When an employee accepts work and receives wages therefor in a recognized regular employment, with the ordinary conditions of permanency, as here, there is no room for argument that he has not thereby established a present earning capacity equal to *Page 300 such wages, whatever may be his physical condition. It is the intent of the quoted proviso that, while he is thus earning wages, they shall operate to reduce or eliminate the compensation award by way of a, sort of set-off against it, if they are sufficient in amount. MacDonald v. Great Lakes SteelCorp., supra.

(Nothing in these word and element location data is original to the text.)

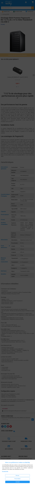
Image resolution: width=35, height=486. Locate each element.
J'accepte (17, 481)
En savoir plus (5, 471)
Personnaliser (17, 478)
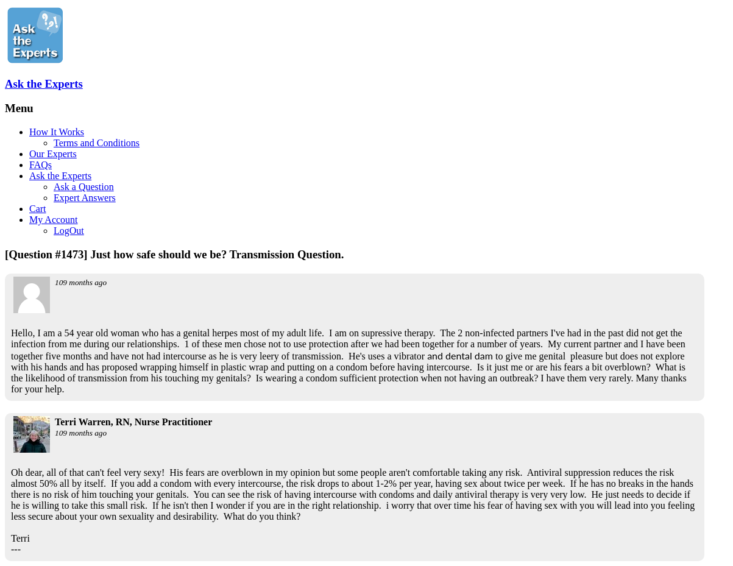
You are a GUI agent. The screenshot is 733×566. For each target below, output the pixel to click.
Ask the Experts (44, 83)
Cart (37, 208)
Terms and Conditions (97, 143)
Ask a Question (84, 187)
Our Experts (53, 154)
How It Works (56, 132)
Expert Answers (85, 198)
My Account (53, 219)
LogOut (69, 230)
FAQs (40, 165)
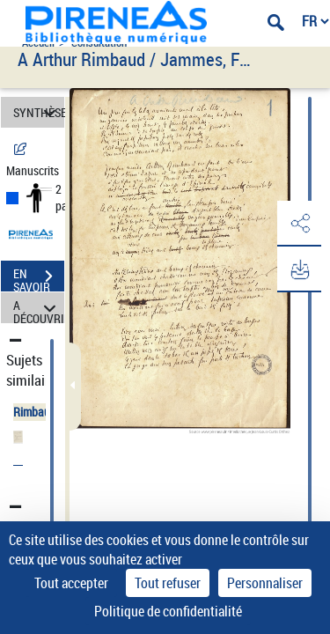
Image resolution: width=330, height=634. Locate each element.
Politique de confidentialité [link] (168, 611)
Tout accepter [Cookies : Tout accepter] (71, 583)
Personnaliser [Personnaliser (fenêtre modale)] (265, 583)
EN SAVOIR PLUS (38, 278)
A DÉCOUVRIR (38, 307)
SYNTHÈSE (38, 112)
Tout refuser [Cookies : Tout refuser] (168, 583)
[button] (299, 224)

But when, after such reduction or stopping of compensation by reason of employment and not because of a recovery of physical capacity to work, the employee seeks to have compensation restored by reason of the fact that he has lost his employment, it would be grossly unjust to require him to make a showing of actual change of physical condition. Such a ruling would discourage attempts at rehabilitation by imposing an unfair hazard thereon. In MacDonald v. Great Lakes Steel Corp.,274 Mich. 701, it was held that where a disabled employee had had employment, compensation was stopped therefor and he had lost his employment, the department would be justified in holding that the employment had established a prima facie earning capacity but — "I the ruling does not require the employee to show a change of physical condition after his discharge. Nor does it prevent his showing his actual earning capacity after the employment ceases, as affected by his physical condition, his ability to work, the market for his labor and other pertinent circumstances."

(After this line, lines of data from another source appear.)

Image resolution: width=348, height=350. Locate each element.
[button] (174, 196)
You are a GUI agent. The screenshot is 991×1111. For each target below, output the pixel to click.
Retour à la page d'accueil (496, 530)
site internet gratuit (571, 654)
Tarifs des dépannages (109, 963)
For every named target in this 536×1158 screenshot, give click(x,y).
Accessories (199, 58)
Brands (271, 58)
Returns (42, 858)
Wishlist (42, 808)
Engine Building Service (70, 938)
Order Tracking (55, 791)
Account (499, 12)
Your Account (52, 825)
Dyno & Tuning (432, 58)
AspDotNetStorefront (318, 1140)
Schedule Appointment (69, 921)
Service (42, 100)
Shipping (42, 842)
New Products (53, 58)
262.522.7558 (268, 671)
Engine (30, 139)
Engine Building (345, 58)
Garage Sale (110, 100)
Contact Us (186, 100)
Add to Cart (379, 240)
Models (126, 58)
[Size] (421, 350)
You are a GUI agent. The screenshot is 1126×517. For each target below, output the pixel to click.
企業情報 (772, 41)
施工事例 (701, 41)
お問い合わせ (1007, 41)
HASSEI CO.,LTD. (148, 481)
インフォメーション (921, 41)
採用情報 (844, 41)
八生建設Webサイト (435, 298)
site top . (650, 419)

In the case at bar, the fact that plaintiff is actually earning more money than his wages at the time of his injury, in a recognized employment, renders the proviso operative and entitles the employer to an award stopping compensation.

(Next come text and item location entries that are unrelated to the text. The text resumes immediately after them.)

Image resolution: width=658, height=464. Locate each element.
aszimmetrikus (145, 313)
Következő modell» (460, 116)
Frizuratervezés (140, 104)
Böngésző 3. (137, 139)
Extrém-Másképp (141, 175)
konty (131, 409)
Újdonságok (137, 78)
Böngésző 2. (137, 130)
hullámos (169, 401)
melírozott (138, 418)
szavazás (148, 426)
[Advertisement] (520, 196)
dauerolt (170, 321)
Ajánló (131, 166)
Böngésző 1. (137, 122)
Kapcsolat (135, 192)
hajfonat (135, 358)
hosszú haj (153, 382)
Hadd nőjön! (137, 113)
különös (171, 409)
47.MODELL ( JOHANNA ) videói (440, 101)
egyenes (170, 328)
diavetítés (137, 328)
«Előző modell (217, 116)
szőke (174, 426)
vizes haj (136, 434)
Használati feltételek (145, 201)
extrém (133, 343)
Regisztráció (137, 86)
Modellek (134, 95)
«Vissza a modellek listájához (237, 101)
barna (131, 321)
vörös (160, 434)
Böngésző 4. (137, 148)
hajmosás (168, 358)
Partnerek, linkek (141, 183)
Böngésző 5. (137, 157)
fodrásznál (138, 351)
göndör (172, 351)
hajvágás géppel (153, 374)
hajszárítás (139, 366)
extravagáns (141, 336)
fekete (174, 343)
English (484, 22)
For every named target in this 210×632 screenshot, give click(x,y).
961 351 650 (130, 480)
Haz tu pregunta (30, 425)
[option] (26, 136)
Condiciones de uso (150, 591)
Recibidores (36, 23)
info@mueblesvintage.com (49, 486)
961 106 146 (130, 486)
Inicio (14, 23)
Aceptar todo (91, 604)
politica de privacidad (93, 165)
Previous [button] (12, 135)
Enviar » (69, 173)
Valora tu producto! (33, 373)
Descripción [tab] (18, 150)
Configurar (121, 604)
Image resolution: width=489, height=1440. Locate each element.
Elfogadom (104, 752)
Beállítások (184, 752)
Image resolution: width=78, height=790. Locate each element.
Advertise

In order to administer the statute properly, it is apparent that the department of labor and industry should make specific, instead of formal, orders stopping or reducing compensation. Ordinarily such an *Page 301 award is res judicata of the physical condition of the employee and compensation could not he resumed without a showing of change of physical condition. Consequently when the department reduces or stops compensation for the sole reason that the employee is engaged in a wage-earning employment and without reference to his physical condition, the reason for the award should be specifically stated in order that an undue and unjust burden is not cast upon the employee when his employment ceases.

Award set aside and cause remanded to the department for entry of award stopping compensation, in accordance with this opinion.

NORTH, WIEST, BUTZEL, BUSHNELL, SHARPE, POTTER, and CHANDLER, JJ., concurred.